Fragmento mostrado:

Lo particular de esta familia de trastornos es que aunque sean “raras” son muchas. La OMS calcula que hay unas 5000 ya identificadas, pero el número crece de manera sostenida. Por otra parte, tener precisiones se complica porque muchas veces son padecimientos que se solapan o tienen mínimas diferencias sintomáticas. Pero lo concreto es que bajo esta amplia denominación se las define como “las afecciones con peligro de muerte o de invalidez crónica, pero que tienen una frecuencia (prevalencia) muy baja, menor a los 5 casos por cada 10.000 habitantes”. Eso no debe llamar a engaño, porque combinando números se llega a que, en promedio, una de cada 12 personas en el planeta puede sufrir alguno de estos males a lo largo de su vida.
Entre los factores que las agrupan se cuentan varios: son difíciles de diagnosticar; la mayoría tienen un origen desconocido, aunque en el 80% de los casos están involucrados componentes genéticos y sobre muy pocas existen datos epidemiológicos consistentes. Además, para apenas un puñado hay tratamientos efectivos. Y suelen ser muy costosos.

(Datos recopilados)
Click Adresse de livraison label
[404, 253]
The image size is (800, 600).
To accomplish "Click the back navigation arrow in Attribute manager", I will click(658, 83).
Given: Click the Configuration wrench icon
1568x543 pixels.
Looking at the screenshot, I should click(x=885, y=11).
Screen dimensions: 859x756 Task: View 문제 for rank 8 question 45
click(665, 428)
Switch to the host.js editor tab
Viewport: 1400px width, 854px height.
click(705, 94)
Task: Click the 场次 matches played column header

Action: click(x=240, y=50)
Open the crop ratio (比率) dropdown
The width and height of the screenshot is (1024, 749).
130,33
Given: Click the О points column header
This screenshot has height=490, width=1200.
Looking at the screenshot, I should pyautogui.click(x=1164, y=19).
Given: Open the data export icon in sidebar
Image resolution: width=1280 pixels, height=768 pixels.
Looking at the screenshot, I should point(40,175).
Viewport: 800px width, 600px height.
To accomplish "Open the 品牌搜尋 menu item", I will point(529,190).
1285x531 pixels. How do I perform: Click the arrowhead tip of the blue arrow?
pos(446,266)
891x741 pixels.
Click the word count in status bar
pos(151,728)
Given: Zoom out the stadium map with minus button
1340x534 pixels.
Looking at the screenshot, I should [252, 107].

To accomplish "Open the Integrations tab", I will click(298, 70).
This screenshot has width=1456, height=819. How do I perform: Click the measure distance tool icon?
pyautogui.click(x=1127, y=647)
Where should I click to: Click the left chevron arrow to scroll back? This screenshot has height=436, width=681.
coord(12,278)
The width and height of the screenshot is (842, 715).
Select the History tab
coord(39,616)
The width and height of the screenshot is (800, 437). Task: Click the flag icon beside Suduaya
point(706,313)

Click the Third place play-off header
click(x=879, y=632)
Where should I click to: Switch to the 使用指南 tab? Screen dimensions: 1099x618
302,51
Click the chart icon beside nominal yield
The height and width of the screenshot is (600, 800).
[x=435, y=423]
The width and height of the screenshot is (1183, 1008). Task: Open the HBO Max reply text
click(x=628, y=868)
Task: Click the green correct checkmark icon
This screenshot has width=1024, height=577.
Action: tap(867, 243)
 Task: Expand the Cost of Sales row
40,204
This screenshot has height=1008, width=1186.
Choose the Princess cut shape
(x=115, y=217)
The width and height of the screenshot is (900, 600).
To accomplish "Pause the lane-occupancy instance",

Tareas por realizar:
1. Según el texto sobre las enfermedades raras, ¿cuántas de estas enfermedades calcula la OMS que ya están identificadas?
2. ¿Concuerdan con el texto sobre las enfermedades raras las siguientes afirmaciones? Responde sí o no a cada una y cita las palabras del texto que lo deciden. (a) La mayoría de estas enfermedades tiene un origen conocido. (b) En promedio, una de cada 12 personas del planeta puede sufrir alguna de ellas a lo largo de su vida. (c) Existen tratamientos efectivos para la mayor parte de estas enfermedades.
3. Continúa el texto sobre las enfermedades raras a partir de su última oración.

Respuestas escritas:
1. Unas 5000.

2.
(a) No: «la mayoría tienen un origen desconocido».
(b) Sí: «una de cada 12 personas en el planeta puede sufrir alguno de estos males a lo largo de su vida».
(c) No: «para apenas un puñado hay tratamientos efectivos».

3.
Un tema relacionado son las drogas “huérfanas”. Se trata de moléculas o tratamientos posibles, pero que deben ser investigados. Claro que, por la escasa cantidad de pacientes y de “mercado” posible, desarrollar estas líneas no despierta el interés de los laboratorios. Para contrarrestar esa “traba” varios países europeos, Australia y Japón, han aprobado legislaciones especiales que promueven investigaciones en estos nichos, a los que apoyan con incentivos económicos y legales. Por ejemplo, patentes que brinden una protección y exclusividad de comercialización de una mayor cantidad de años que la usual.

Chagas: la enfermedad silenciosa
La enfermedad que causa el Trypanosoma cruzi es casi un clásico argentino, aunque su descubridor fue brasileño. Le corresponde a Carlos Chagas haberla identificado y ligado a la vinchuca, allá por 1909. Pero en una especie de adelantado “Mercosur de la Salud”, su segundo nombre se lo dio el sanitarista Salvador Mazza, infatigable explorador sanitario que hizo 11 viajes por las fronteras de Argentina, Bolivia, Brasil y Chile. Mazza relacionó a los afectados por la sintomatología de un mal común en el noroeste (fatiga crónica, afecciones cardíacas que ocasionaban la muerte) con el hecho de que durante los primeros años de sus vidas estuvieran expuestos a la picadura de unos insectos símil cucarachas. Y descubrió la presencia del Trypanosoma en los corazones enfermos. Se calcula que son hoy 18 millones los infectados por Chagas, básicamente en América latina, de los cuales 2.300.000 corresponden a la Argentina.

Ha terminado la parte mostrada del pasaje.